Editor's note: This interview was written prior to this weekend's election in which Erdoğan was re-elected.
A Time to Stay
An audible gasp traveled through the pews as Dr. Michael Horton announced a pastor’s decision to stay in a country where he has been indicted and is expecting to face arrest and imprisonment. This thought is alien to our American minds which tend to look for ways out of problems.
Many are familiar with the plight of Andrew Brunson, the evangelical pastor from North Carolina who has been in a Turkish prison since 2016, in the wake of a failed coup against Turkey’s President Tayyip Erdoğan. Brunson is accused of being a member of the Kurdistan Workers’ Party (PKK), which the Turkish government considers a terrorist group. Specifically, the Indictment accuses him of recruiting PKK members as Christians and sending them abroad “under the cover of the church organization” with the ultimate goal of founding a Kurdish state.
The indictment also tries to establish a connection between some American churches and the Turkish Muslim scholar Fethullah Gülen, who lives in self-imposed exile in Pennsylvania and is a suspect in the 2016 coup. In September 2017, Erdoğan offered to free Brunson in exchange for Gulen’s extradition from the US – an offer many Americans see as blackmail.
Turkish pastor Fikret Bocek has been connected to Brunson’s case through the mutual use of a couple of facilities. Because of this, his name is included in Brunson’s indictment as “certainly a person connected with the CIA.”
Bocek’s story of his surprising conversion from Islam to Christianity and his decision to become a Reformed pastor has been told in several interviews, including a 2010 interview on Office Hours and a 2011 interview on the White Horse Inn. After graduating from Westminster Seminary in California in 1998 and paying off his loans, Bocek moved to Izmir (ancient Smyrna), Turkey, in September 2001 with the intent of planting a confessional Reformed church, which, to his knowledge, would have been the first in his country.

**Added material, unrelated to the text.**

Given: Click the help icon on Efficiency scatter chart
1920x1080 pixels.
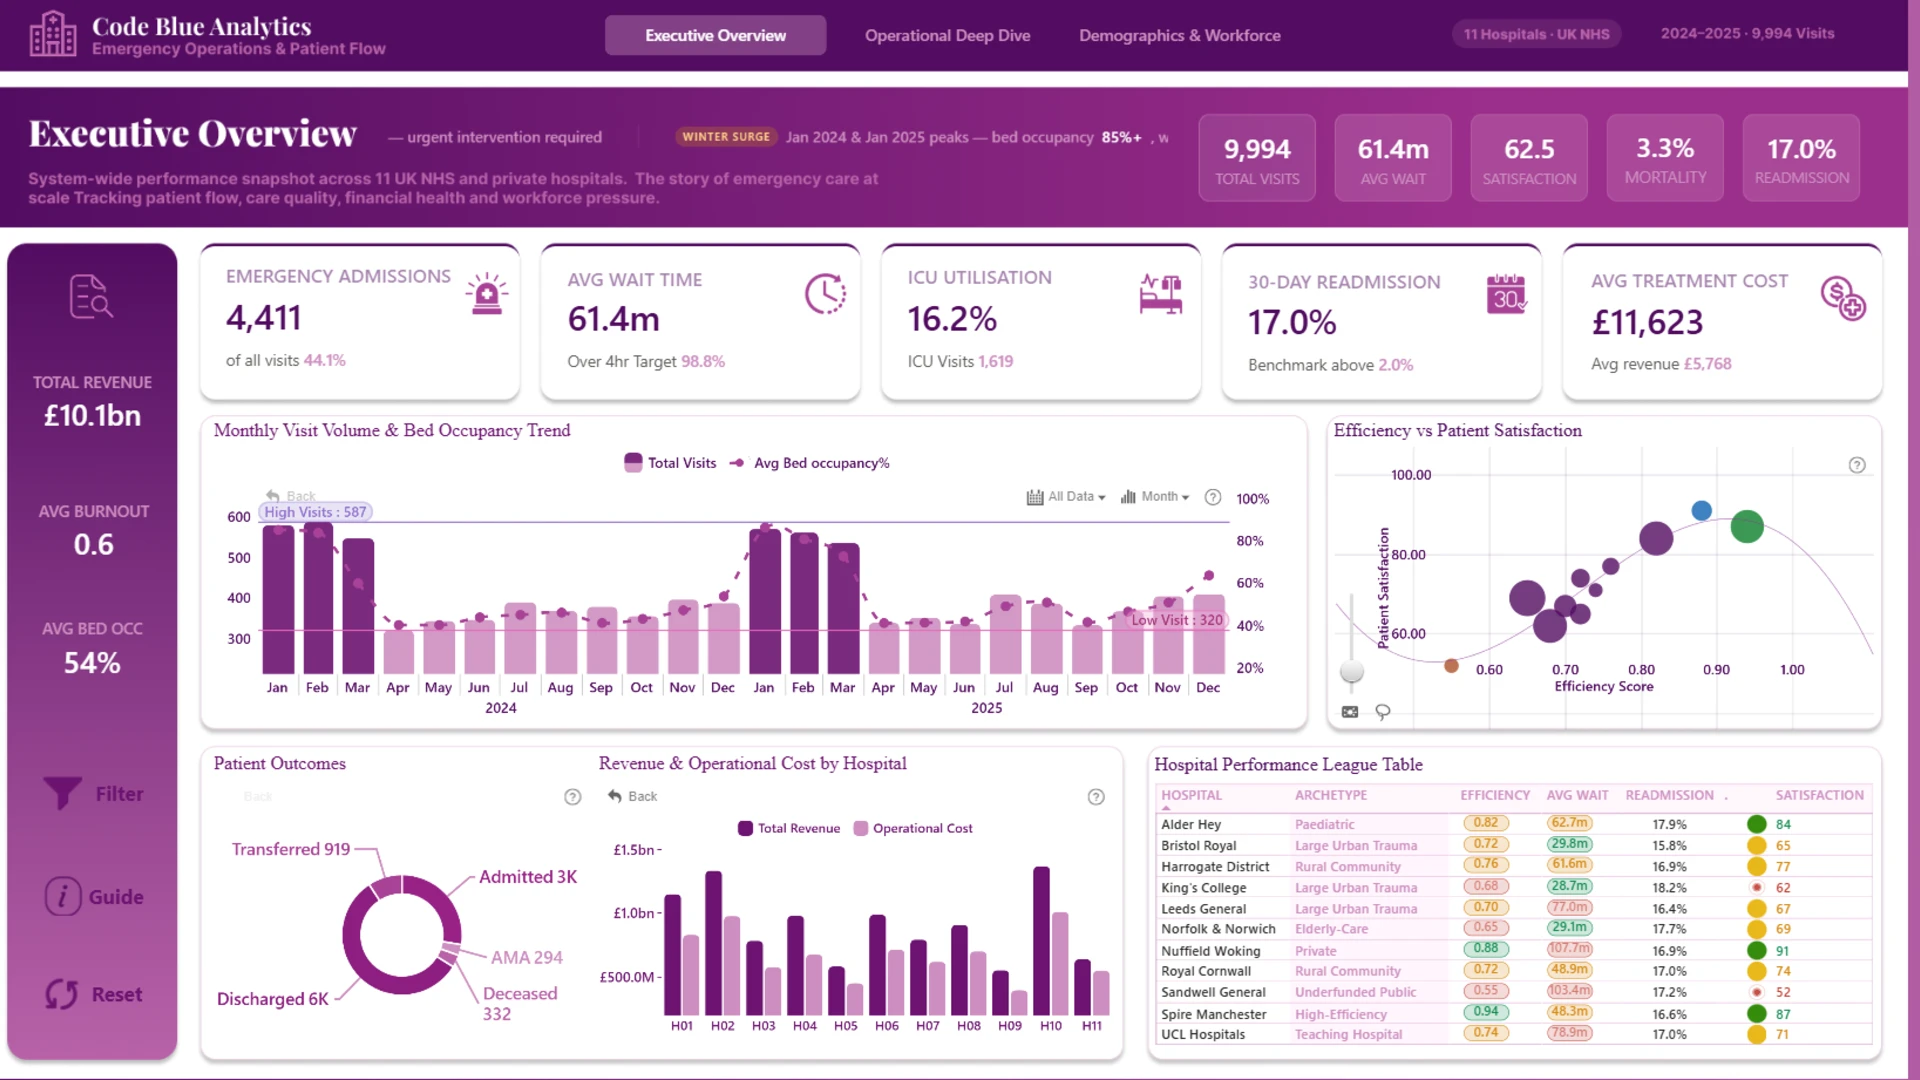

Since his move to downtown Izmir, Bocek has witnessed 153 conversions from Islam to Christianity – an unprecedented number. Since the first flow of missionaries in 1960, there had been one Muslim convert reported in 1960, his son added in 1970, 25 more people between 1970 and 1980, and 80 between 1980 and 1988. Against these statistics, 153 converts in less than nine years is an encouraging progress.
And these numbers are not inflated. Bocek takes the word “converts” seriously, meaning individuals who have been duly instructed and baptized. At Izmir Protestant Kilisesi, the membership course for Muslims lasts around eight months and might take longer in some cases.
Besides preaching in Izmir, Bocek spent time helping pastors to plant other churches, encouraging them to adopt a Reformed and confessional theology. He has also begun a new translation of the Bible from the original texts and has translated several Christian books.
A Difficult Decision
Since Brunson’s arrest, Bocek has received invitations from friends in other countries to join them and save his life. Fleeing during persecution is not an unbiblical choice and has several historical precedents. Each situation has to be judged according to its merits, and Bocek has come to the conclusion that, in his case, leaving the country is out of the question.
In his ministry, Bocek encourages prospect Muslim converts to count the cost of becoming a Christian – a decision which, in a Muslim country, often means losing jobs, being disqualified for college, and being rejected by family and friends. How could he, then, look for his own personal safety and leave these suffering believers behind?
The charges against him are serious, and he has been alerted that the government is looking for ways to arrest him. “I have prepared a suitcase to take to prison, with all the books I always wanted to read but couldn’t find the time,” he said.
He doesn’t dismiss the possibility of death. While Turkey doesn’t have a death penalty, some people die in prison for unexplained reasons. On the other hand, he is fully convinced of God’s sovereignty. “Some friends in the UK have encouraged me to move there, but I could die in England of a sudden illness. We have to trust God.”
Besides, he continued, “since the time we decided not to leave, we had two more converts. This alone is enough to make it worth it all.”
He is obviously concerned for his family but feels that his children (ages 21, 19, 16, and 14) are old enough to stand the trial. “My wife Darlene loves the Lord,” he explained. “She will continue to train them well.”
“There will be hurt,” he continued. “Life is like that. We can’t protect our loved ones from every problem. I am very content in God’s will, whatever happens.”
June 24 will mark the presidential election in Turkey. Will Erdoğan be re-elected? “I am not basing my decisions on it,” Bocek said. “I trust God. We have to live each day faithfully.”
Please keep Fikret Bocek, his family, and church in your prayers.